(Exercise passage Opens)

01:05 AM CST on Thursday, November 8, 2007

By Shern-Min Chow / 11 News

Find out if the pacifier you use poses a risk to your baby

Pacifiers. Most babies and parents can’t live without them. But a popular type could make your child sick and even prove fatal.

And now pediatric experts are warning parents.

The check up is a common routine at the LBJ Hospital’s pediatric clinic. Also routine? The unhappy discovery of pacifiers filled with honey or corn syrup to make them more pliant and more like a mother’s breast.  

Compare it to a standard pacifier, where the rubber nipple is empty.

“She goes to sleep, she got to have hit,” father Erasmo Garcia said.

They are common among Hispanic families. Little Nancy Garcia has one.

The problem is if they leak.

“Under 12 months, honey is not recommended at all — not even a drop honey,” said pediatrician Dr. Lisa Deybarrondo.

According to the CDC, 15 percent of all infant botulism cases are caused by honey. Corn syrup can also contain the spores that transmit the potentially fatal disease.

LBJ is working hard to educate parents.

(Exercise passage Closes)
(Information Opens)

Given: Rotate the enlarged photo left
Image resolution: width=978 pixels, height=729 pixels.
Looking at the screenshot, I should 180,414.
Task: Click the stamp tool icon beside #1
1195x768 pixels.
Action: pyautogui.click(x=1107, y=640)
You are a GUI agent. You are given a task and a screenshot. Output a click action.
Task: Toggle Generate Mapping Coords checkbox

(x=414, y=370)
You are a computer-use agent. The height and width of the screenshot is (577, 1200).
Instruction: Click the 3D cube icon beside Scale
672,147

(Information Closes)
(Information Opens)

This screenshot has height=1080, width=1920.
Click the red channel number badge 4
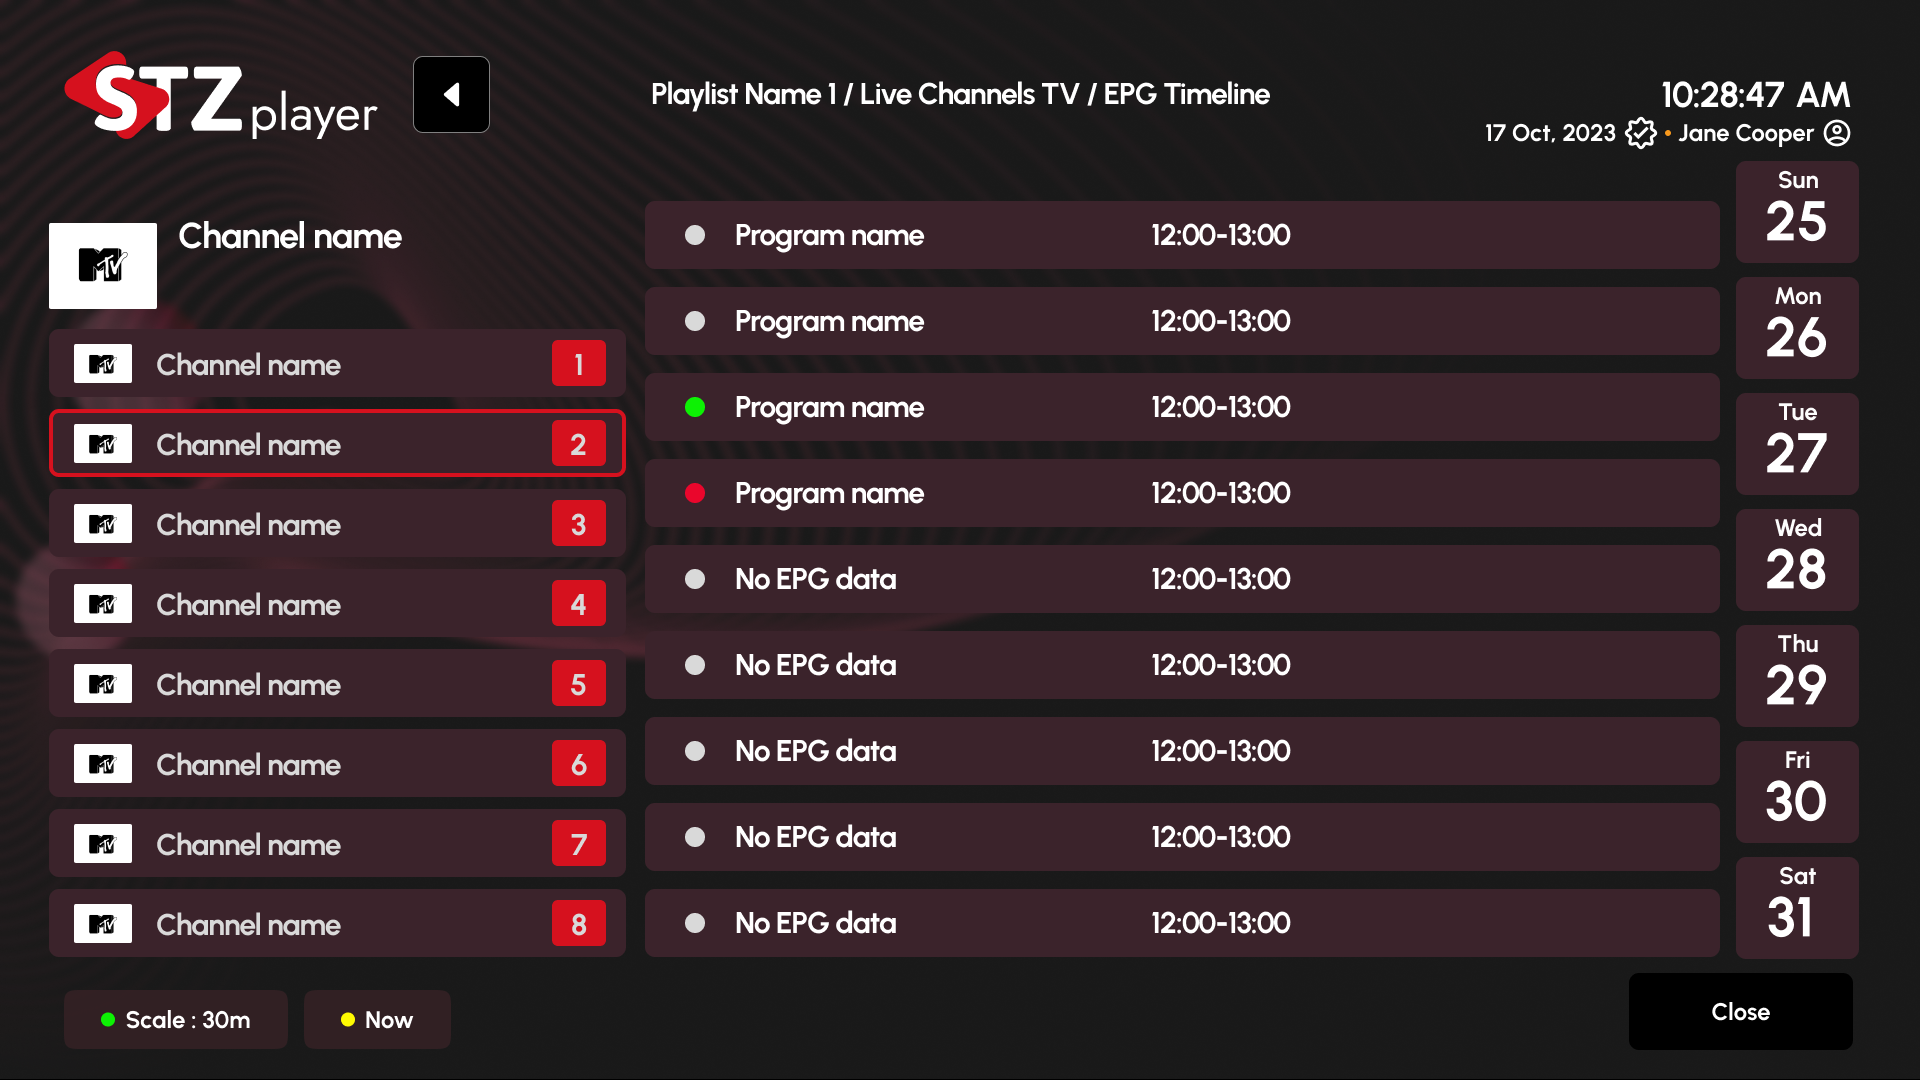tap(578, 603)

(Information Closes)

* Work task: Continue the news article about honey-filled pacifiers, starting after its last sentence.

* Response area:
“It’s very frequent, multiple times a week we are taking pacifiers away,” Dr. Deybarrondo said. “We throw them away in front of the mother and tell them they are bad.”

People say chupones, or pacifiers, are often brought up from Mexico by family and friends, but they are also very popular in Houston in Mexican-style businesses and shops.

So how popular are they? 11 News visited a store on the East End, and before we could buy one, 37 were already gone from the display.

Minutes after it was out of the package, honey was already oozing out.

“These could be potentially dangerous,” Dr. Deybarrondo said.

It’s a lesson the Garcia family is learning to help everyone rest easy.

Incidents of botulism are low. According to the Centers for Disease Control, an average of 110 cases is reported each year, but the majority of the cases are in infants.